Whenever you upload a new image to your WordPress website the original image is saved and (at least) three additional versions of the image are generated and also saved. When you look in the Media Library you will only see the original version that you uploaded. The other versions are available for your theme to use in various places on your website. The thumbnail size is often used on Archive pages.
When you use an image from your media library in one of your posts you will see the option to use various sizes of the graphic file within your post/page content. The sizes from which you can select are these sizes shown on the Media Settings page. When using the WordPress Block Editor you now have much more control of image displays.

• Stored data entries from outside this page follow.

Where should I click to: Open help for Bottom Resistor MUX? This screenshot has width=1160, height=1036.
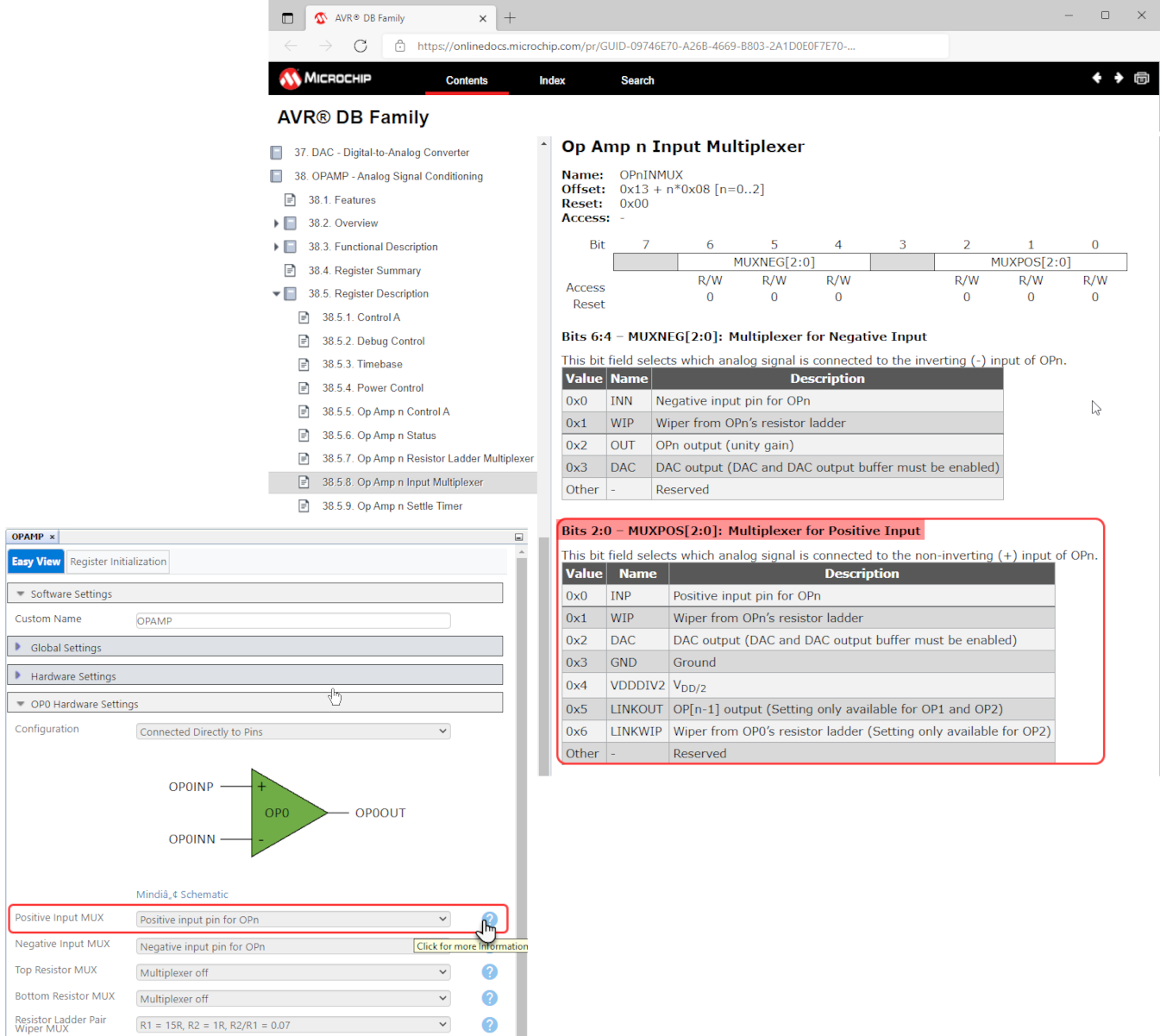[490, 998]
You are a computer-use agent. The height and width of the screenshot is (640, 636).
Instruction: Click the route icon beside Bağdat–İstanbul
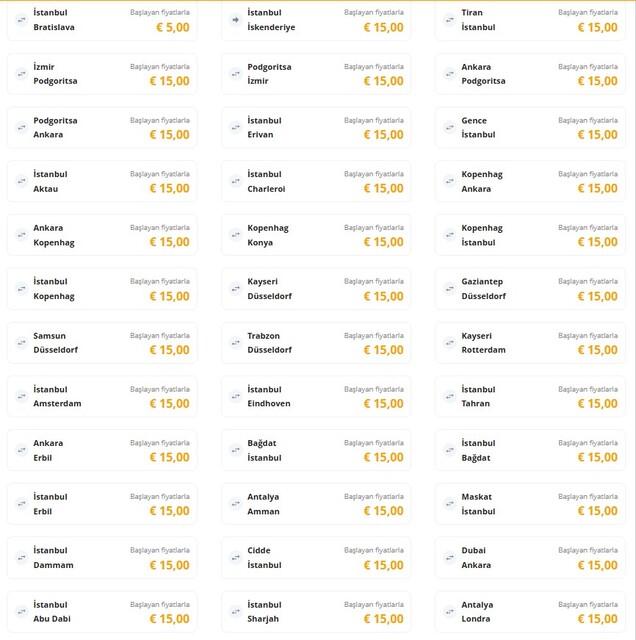[236, 450]
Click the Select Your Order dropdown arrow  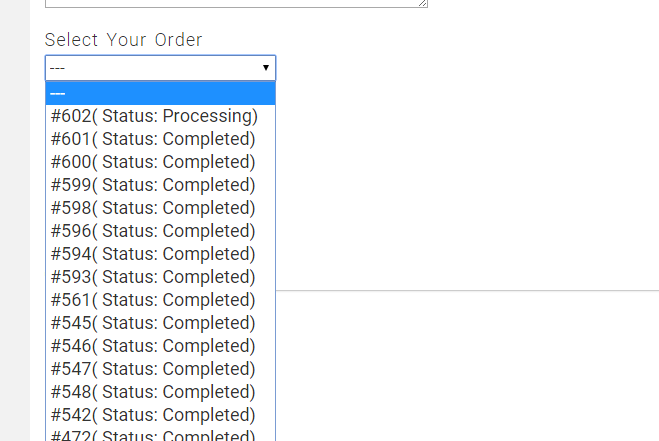point(266,68)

You have the option to change these set image sizes to whatever sizes you choose, however make sure the new sizes are compatible with your theme (check the theme documentation). Also understand that the size change will only be in effect for media files uploaded after you change the settings on this page.
If you want to change the sizes of all the graphic files in your media library you can use a plugin called Regenerate Thumbnails to resize your entire media library.
By default, all media files that you upload are placed in a folder within your wp-content directory called uploads, usually organized by year and month. You have the option of changing the name and location of your uploads directory to something else if you prefer.
As of WordPress version 5.0 and the change to the block editor for generating posts and pages, selecting an image block will permit you to select an image to be inserted into the block. At that point you will be able to select the position of the image (float left, right, center or set to wide or full width) as well as use drag buttons on the side and bottom of the image in the editor to resize the image to fit your content. You can also link the image to the full-sized image that you uploaded.
When you upload the image and select it you will also have the ability to compress the image for use on the Internet. The smaller the file size, the quicker the image (and page/post that it is on) will load. Page load time is one of the ranking factors used by search engines and is a leading reason that site visitors abandon a page/post – it takes too long to load, especially on mobile devices.